What about Power Virtual Agents?
Until recently, I wasn’t even aware that additional DLP configurations were required to protect your Power Virtual Agents (PVA) chatbots. When you create a Power Platform DLP policy, multiple PVA connectors are visible. You can assign them to one of the 3 categories and that’s it, right?
So I thought! However, I recently saw this article from Matt Collins-Jones’s blog. Turns out there are further DLP steps to cover PVA to ensure users authenticate properly. Please take a read of Matt’s article and perform the additional actions recommended.
Hopefully this has been a solid guide for setting up a Power Platform DLP policy. In reality it most likely takes a few minutes to set up and implement, the key will be in your preparation and comms beforehand.
If you liked this article and want more epic Power Platform stuff to land in your inbox every week, don’t forget to subscribe 😊
Fantastic and in depth article which includes advice on how to manage partner’s environments!
Thanks Azim
Really good series mate, I think even I have understood!! (but don’t test me!! ;0) )

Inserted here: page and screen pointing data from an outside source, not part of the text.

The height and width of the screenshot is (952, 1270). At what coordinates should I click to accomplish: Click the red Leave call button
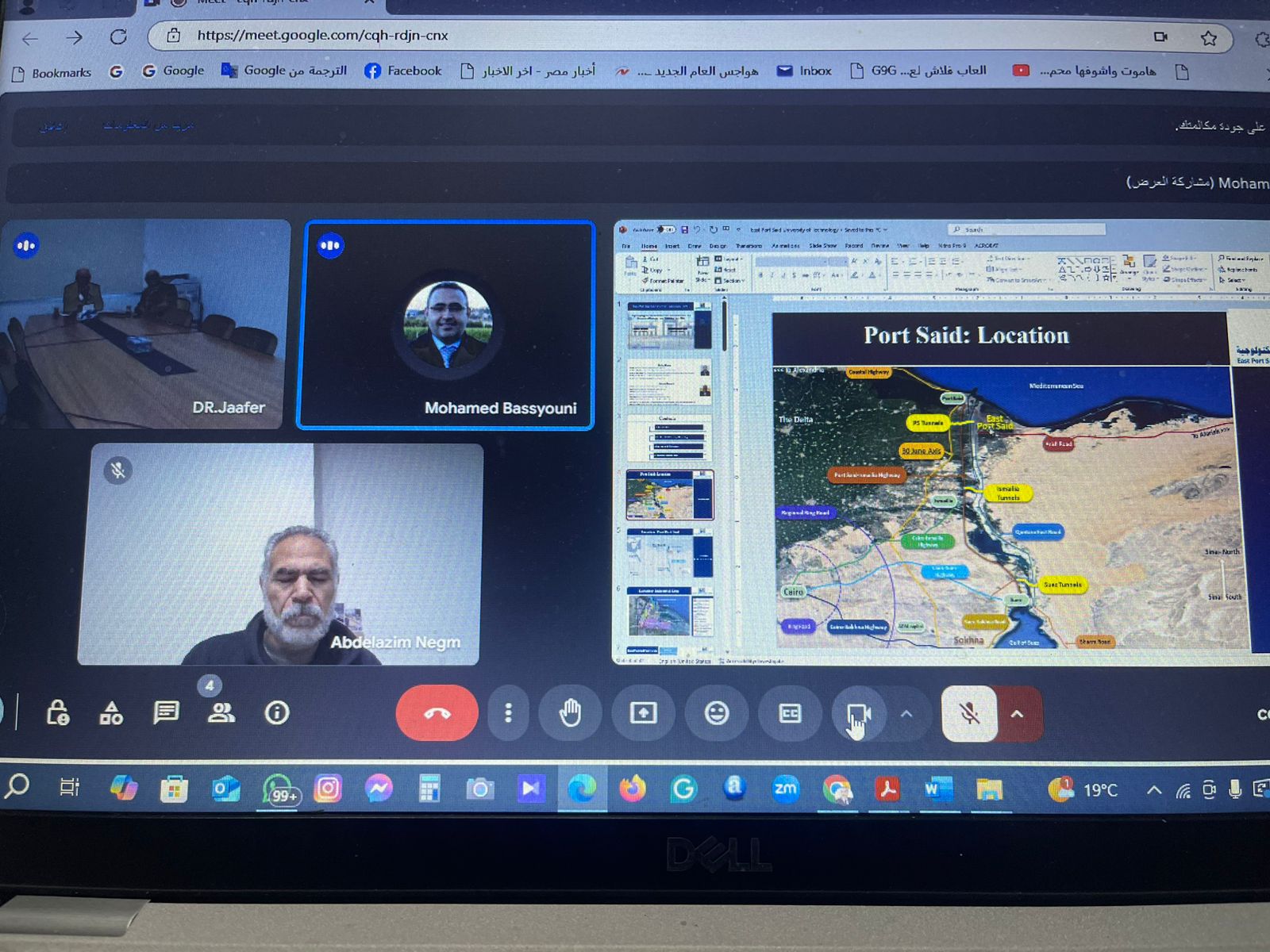437,713
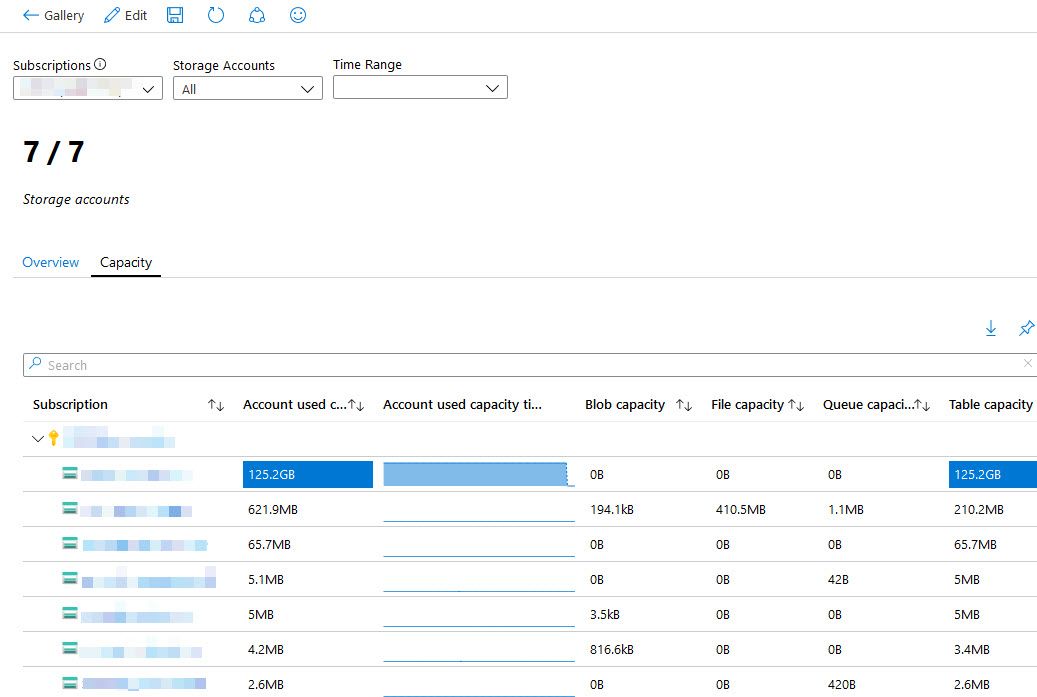Click the share icon next to Refresh
The image size is (1037, 697).
pyautogui.click(x=257, y=15)
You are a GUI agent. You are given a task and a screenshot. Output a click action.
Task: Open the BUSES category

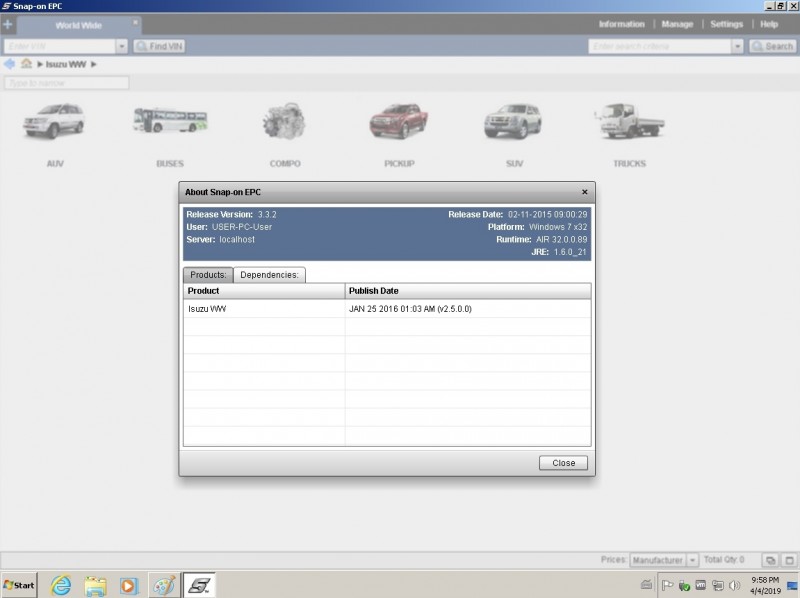point(170,123)
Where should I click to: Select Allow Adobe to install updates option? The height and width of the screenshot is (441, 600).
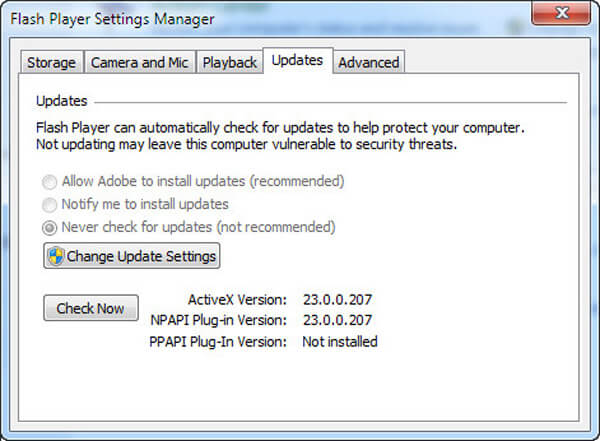click(49, 182)
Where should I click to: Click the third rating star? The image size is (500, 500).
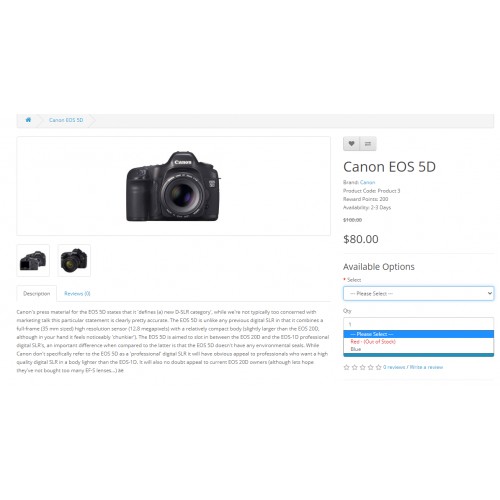tap(362, 367)
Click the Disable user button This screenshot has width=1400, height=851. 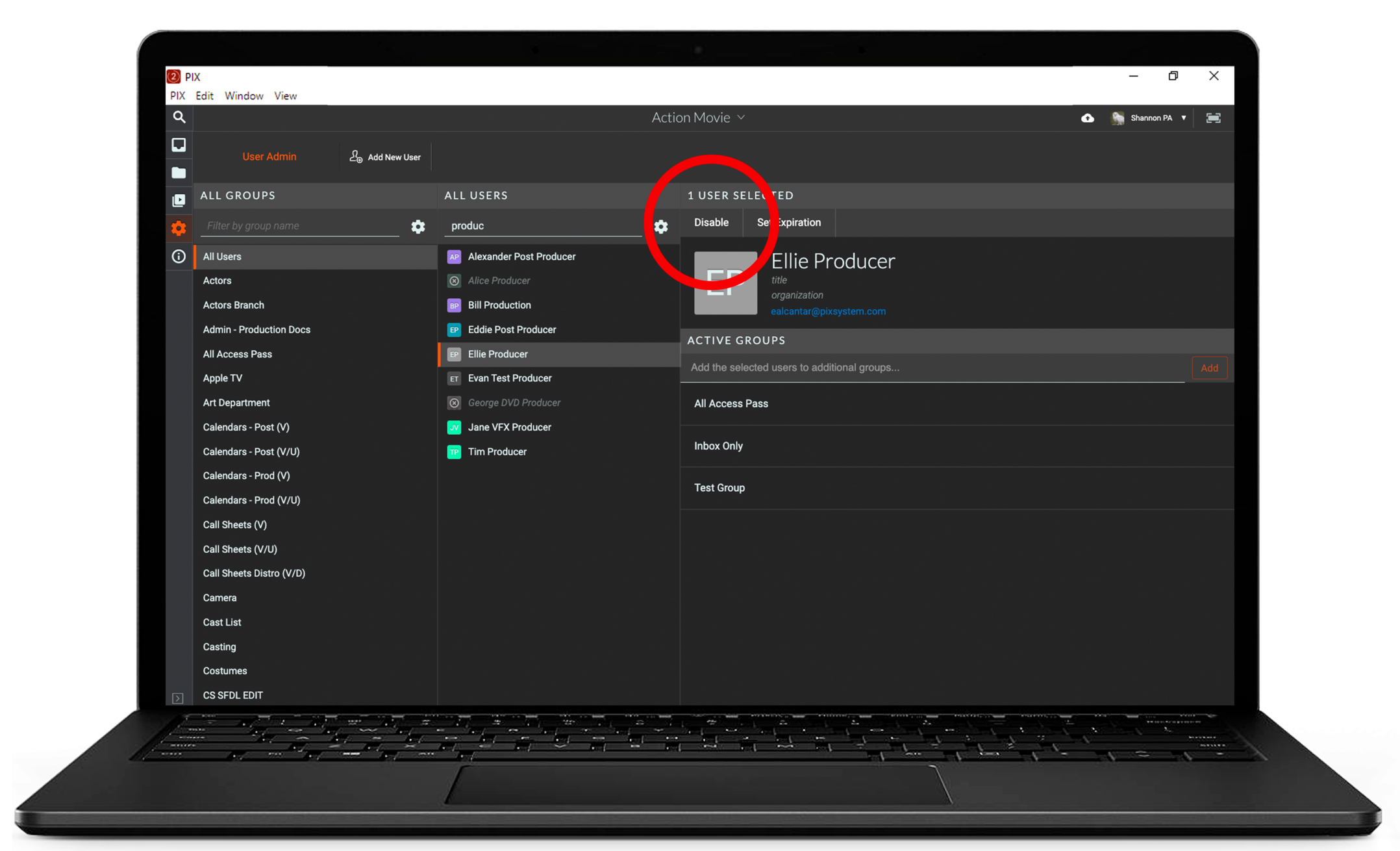coord(711,222)
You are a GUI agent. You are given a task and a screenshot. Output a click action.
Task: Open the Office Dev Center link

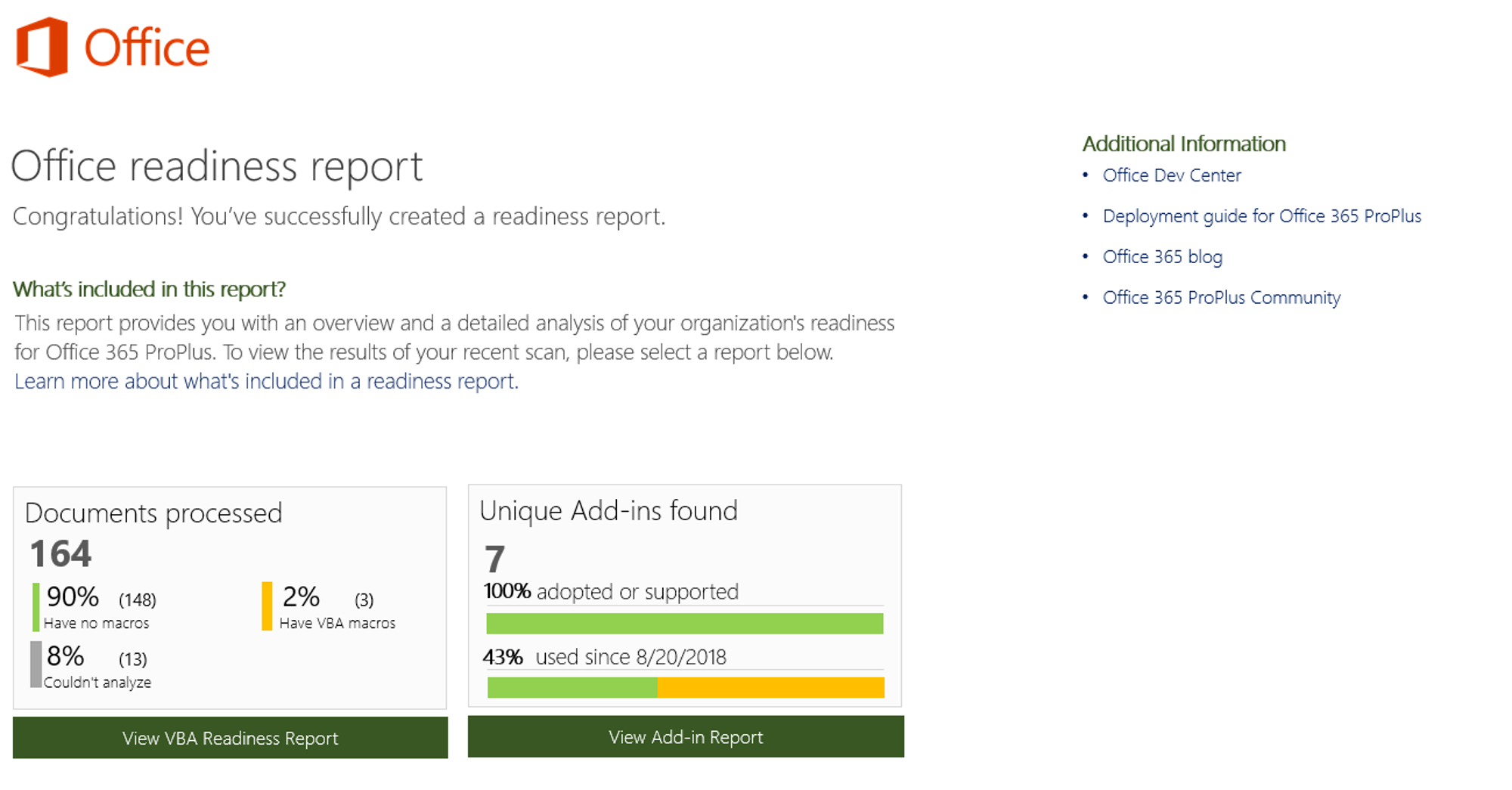coord(1172,175)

Thanks for the feedback! It’s an important topic so if others can learn from my ramblings, that’s what it’s all about
Great coverage of topics..i am PP admin and System admin as well but i am not able to see where i can create Environment scope policy. is it possible to create an environment dlp as Power Platform admin. I can not find where I can switch from tenant dlp to environment dlp where I can see the custom connectors and not only the option to set the pattern for categorizing custom connectors.
Hi, if you’re not able to see the admin-related options then perhaps double check your account has the relevant administrative roles. Using the ‘Exclude certain environments’ option in your policy will provide coverage for your whole Power Platform estate for any new or existing environments. You can exclude any environments on a case-by-case basis that way.